→ Task requirements: Repeat, exactly as written, all of the entries, but not their pictures.

BEGIN Exercise data

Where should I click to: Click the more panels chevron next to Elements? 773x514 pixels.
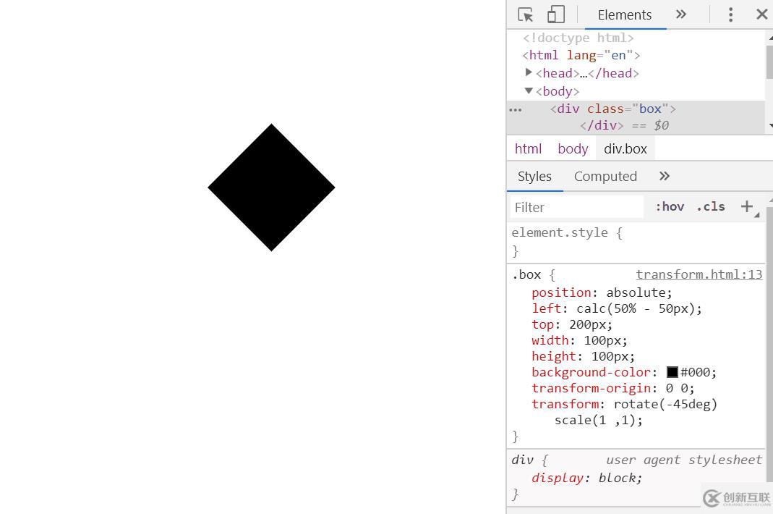click(680, 14)
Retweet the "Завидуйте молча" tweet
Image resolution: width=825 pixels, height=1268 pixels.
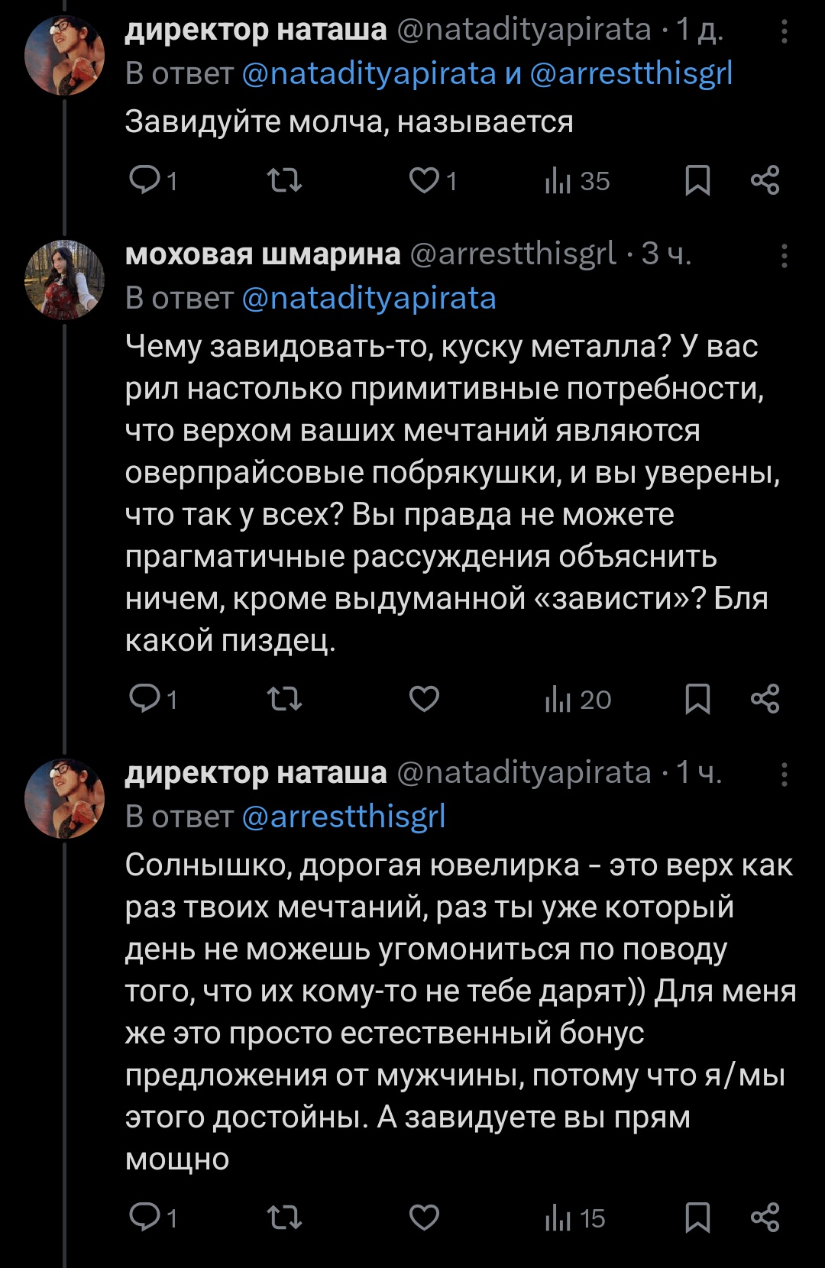coord(284,180)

END Exercise data

→ Output of the task:
Where should I click to: Click the more panels chevron next to Elements? 773x514 pixels.
click(680, 14)
Retweet the "Завидуйте молча" tweet
Image resolution: width=825 pixels, height=1268 pixels.
coord(284,180)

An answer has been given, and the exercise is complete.